In 2016, Greening et al reported that exosomes from malignant mesothelioma were involved in the reconstitution and regeneration of blood vessels by enhancing the migration of VECs and fibroblasts56. Similarly, Cui et al reported that exosomes from pulmonary adenocarcinoma may be involved in the angiogenesis of cancer cells by upregulating Ephrin α3 expression in stromal cells in a miR-210-dependent manner57. Moreover, proteins from tumor-derived exosomes, such as Rab3D58, TGF-β159, and LMP160, were reported to promote epithelial-mesenchymal transition (EMT), which then increased the oncogenicity and invasion of cancer cells. In addition to the effects on proliferation of endothelial cells and mesenchymal remodeling, tumor-derived exosomes can also directly regulate the distal lymph node microenvironment, which provided suitable conditions for lymph node metastasis and melanoma growth61. Furthermore, exosomes from stromal cells were reported to affect the biological behaviors of cancer cells. For example, Luga et al revealed that upon trafficking of CD81-positive fibroblast exosomes in breast cancer cells, the fibroblast WNT-11 autocrine protein contributed to the invasion and metastasis of cancer by activating the Wnt-PCP signaling pathway62.

Exosomes involved in the degradation of extracellular matrix (ECM)

ECM is an important tissue barrier for cancer metastasis. Alterations and remodeling of ECM affect the pace of cancer cell invasion. Exosomes from human prostate cancer have varying microRNA contents, such as miR-100-5p, miR-21-5p, and miR-139-5p, which could trigger the expression of matrix metalloproteinases (MMPs), such as MMP2, MMP9 and MMP13. These exosomes are involved in the degradation of ECM and release of growth factors, which finally trigger the invasion and metastasis of cancer cells63. Additionally, tumor exosomes can mediate the direct transmission of MMP13 to recipient cells, which then lead to the degradation of ECM and metastasis of cancer cells64. Moreover, McCready et al showed that invasive carcinoma exosome-released Hsp90 protein could promote cellular migration by activating fibrinogenase65.

Potential of exosomes in cancer therapy

To date, cancer therapy has primarily relied on surgery, radiotherapy, chemotherapy, immunotherapy, and targeted therapy. However, the prognosis remains poor due to the recurrence and metastasis of cancer. Based on the roles of exosomes in the invasion and metastasis of cancer cells, tumor exosomes may be promising new therapeutic candidates for the treatment of cancer and may improve the prognosis and outcomes of cancer therapy.

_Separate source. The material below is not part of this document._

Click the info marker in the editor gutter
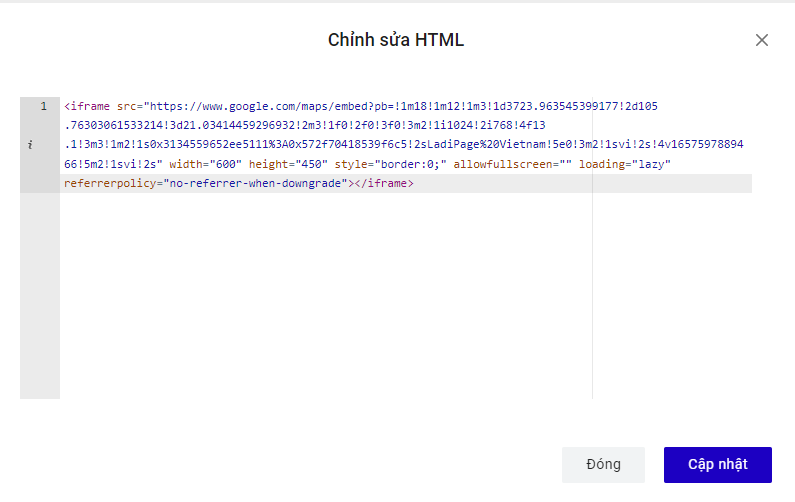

Tumor-derived exosomes or tumor-related exosomes are considered to be closely related to the pathogenesis and microenvironmental formation of cancer, as the number of exosomes in cancer cells is higher than that of the normal cells66. Therefore, inhibition of the synthesis, release and absolute circulating level of exosomes may serve as an effective treatment regimen for cancer. The formation and secretion of exosomes may be modulated through several approaches. For example, sphingomyelinase 2 could facilitate the synthesis of tumor-derived exosomes. Intravenous injection of an inhibitor of sphingomyelinase 2, GW4869, effectively inhibited the secretion of exosomes in tumor-bearing mice and decreased the metastatic rate of cancer cells67. Chalmin et al reported that 5-N,N-dimethylamiloride could decrease the secretion of exosomes from cancer cells by blocking the H+/Na+ and Na+/Ca2+channels, which subsequently delayed the growth of cancer cells68. In contrast, these phenomena were not observed in PC3 cells69, which indicated that these inhibitory effects might be selective to specific cell types. A few conserved protein families are closely related to the secretion of exosomes, among which Rab27a and Rab27b have been regarded as important mediators of these biological processes70. Bobrie et al showed that silencing of Rab27a and Rab27b by RNA interference may alter the cancer microenvironment and delay the growth and metastasis of cancer cells71. Nevertheless, the release of exosomes was similar in CD9- and MFGE8-positive cells, which indicates that the release of exosomes was partially independent of Rab27a. Similarly, not all regulatory factors could effectively interfere with the release of exosomes. Although the expression of integrin facilitates the migration of cancer cells to specific organs, Mason et al reported confounding results of a phase III trial using cilengitide, an inhibitor of integrin αvβ3 and αvβ5, for treating glioblastoma72. Interestingly, in a recent study, utilization of a hemofiltration system (eg, the Aethlon ADAPT™ system) to capture the exosomes in the circulating system contributed to the decrease of exosome secretion in the circulation, which provided an potential strategy to inhibit the growth and metastasis of cancer cells73.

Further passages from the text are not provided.